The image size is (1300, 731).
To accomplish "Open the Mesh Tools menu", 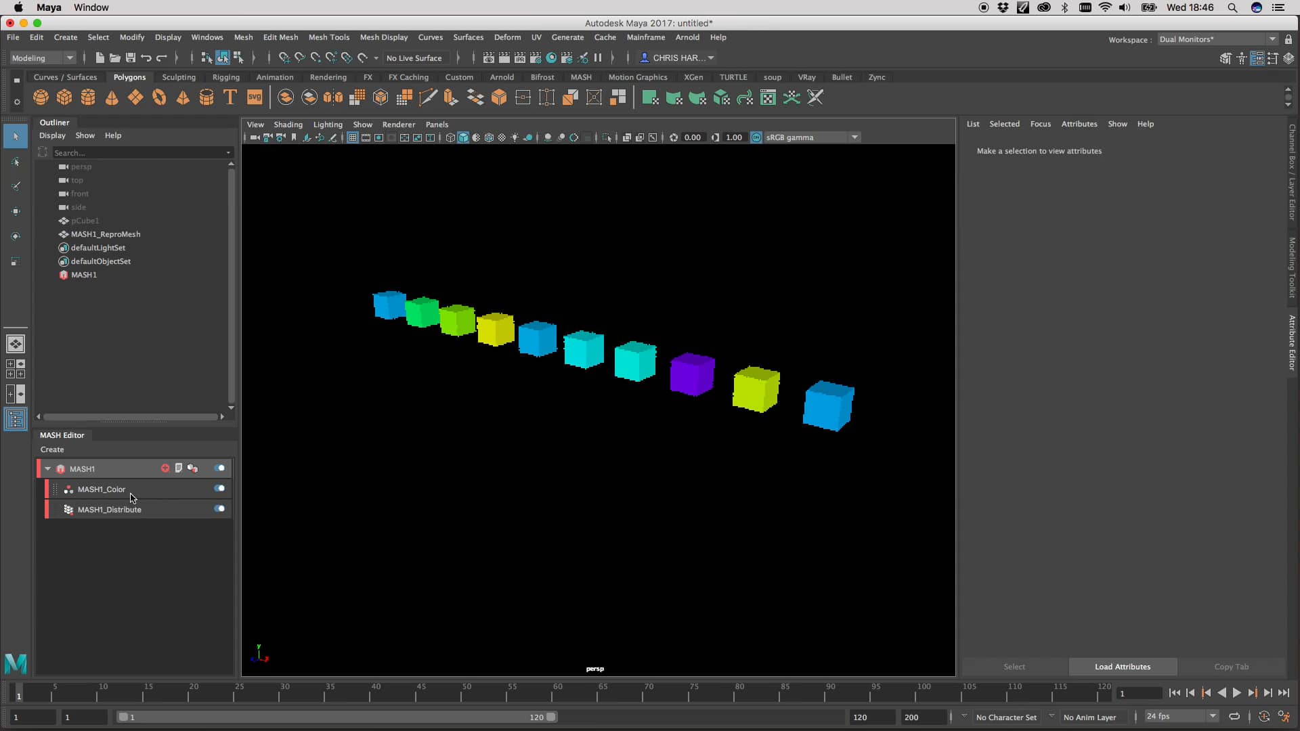I will click(328, 37).
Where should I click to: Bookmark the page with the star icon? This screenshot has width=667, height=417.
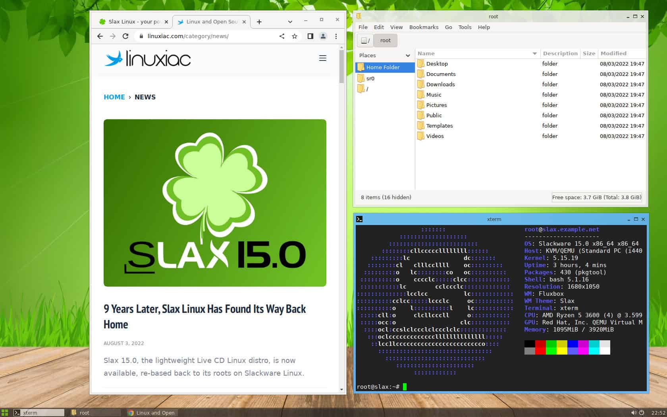[294, 36]
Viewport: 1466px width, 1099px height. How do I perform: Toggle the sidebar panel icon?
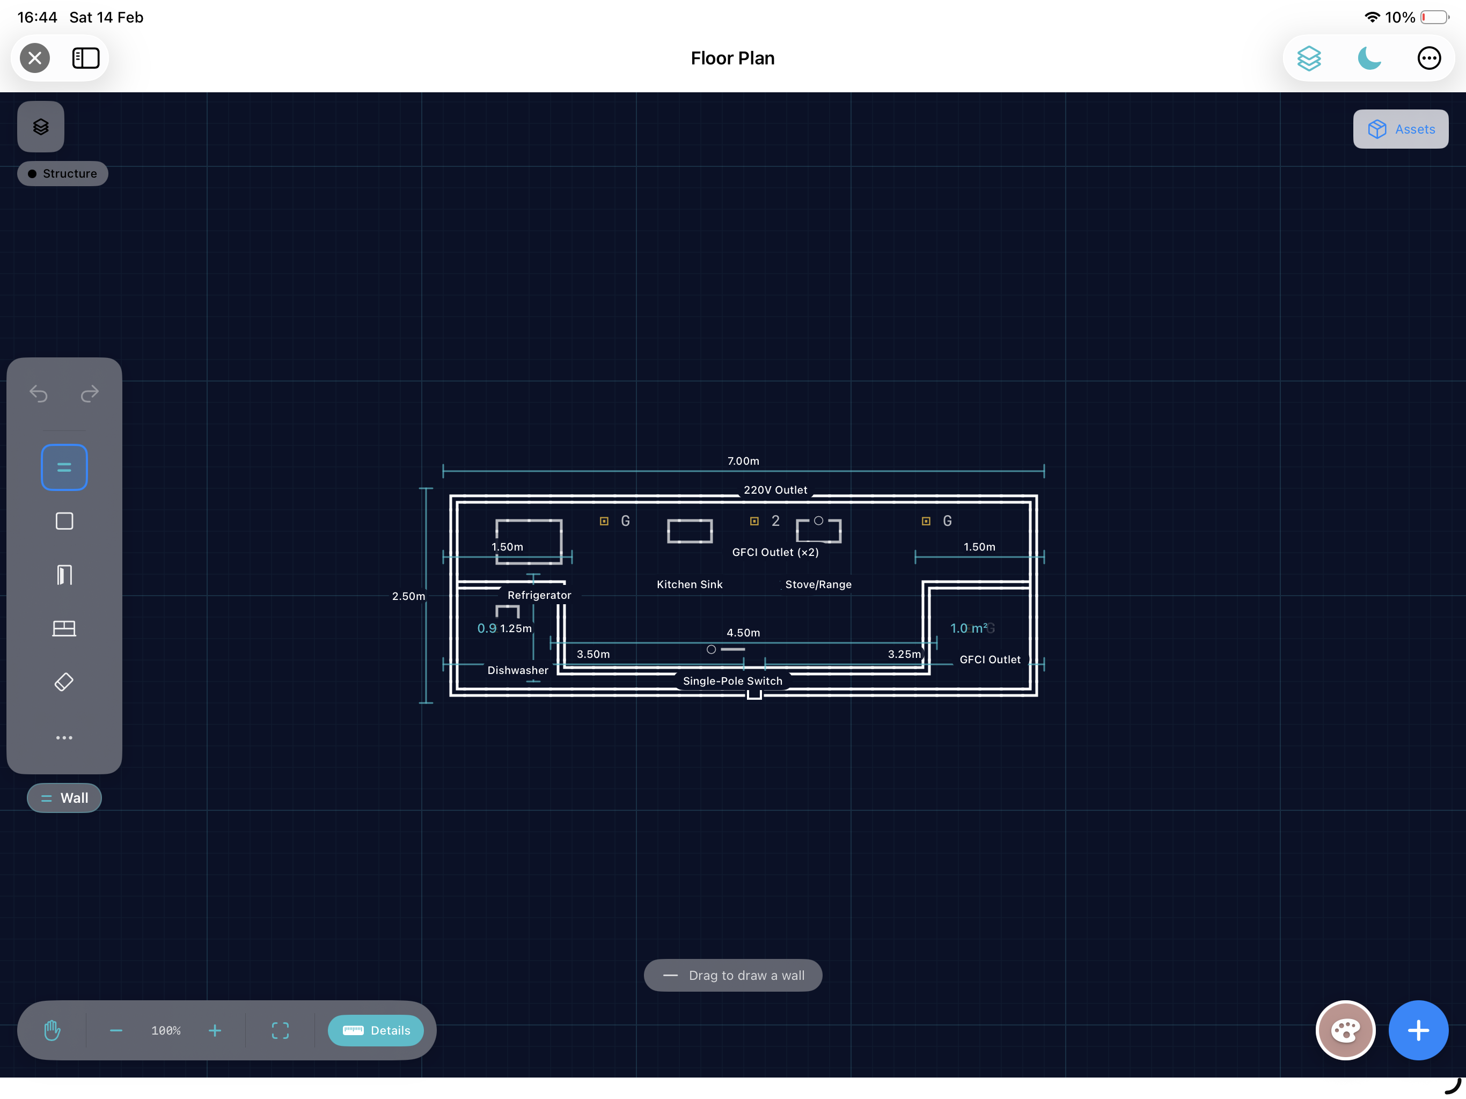(x=85, y=58)
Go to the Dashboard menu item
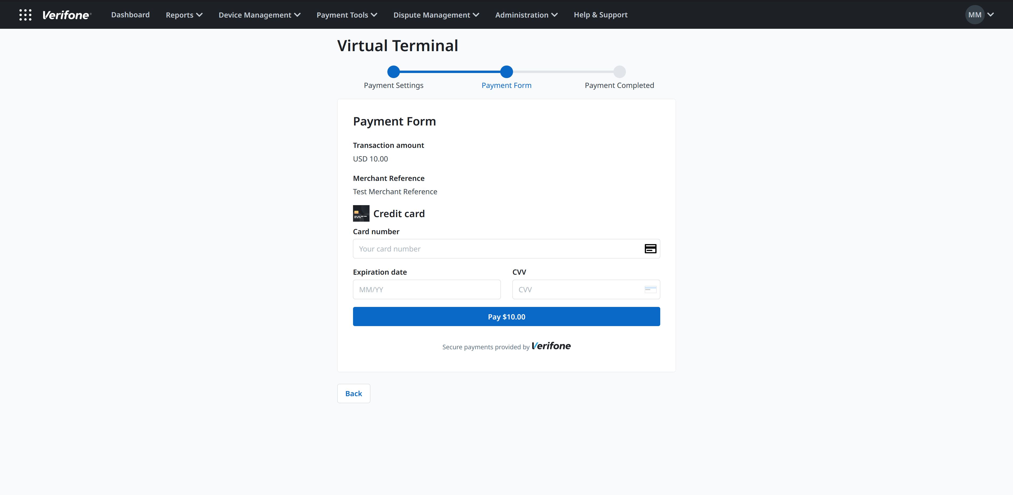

--*--

_TASK DIRECTIONS_. Print once more, exactly, the lines from the one with "Viewport: 1466px width, 1099px" through the last line of the data, both ends included, without any pictures.

_WRITTEN REPLY_.
Viewport: 1466px width, 1099px height. How do I perform: Toggle the sidebar panel icon?
(x=85, y=58)
Go to the Dashboard menu item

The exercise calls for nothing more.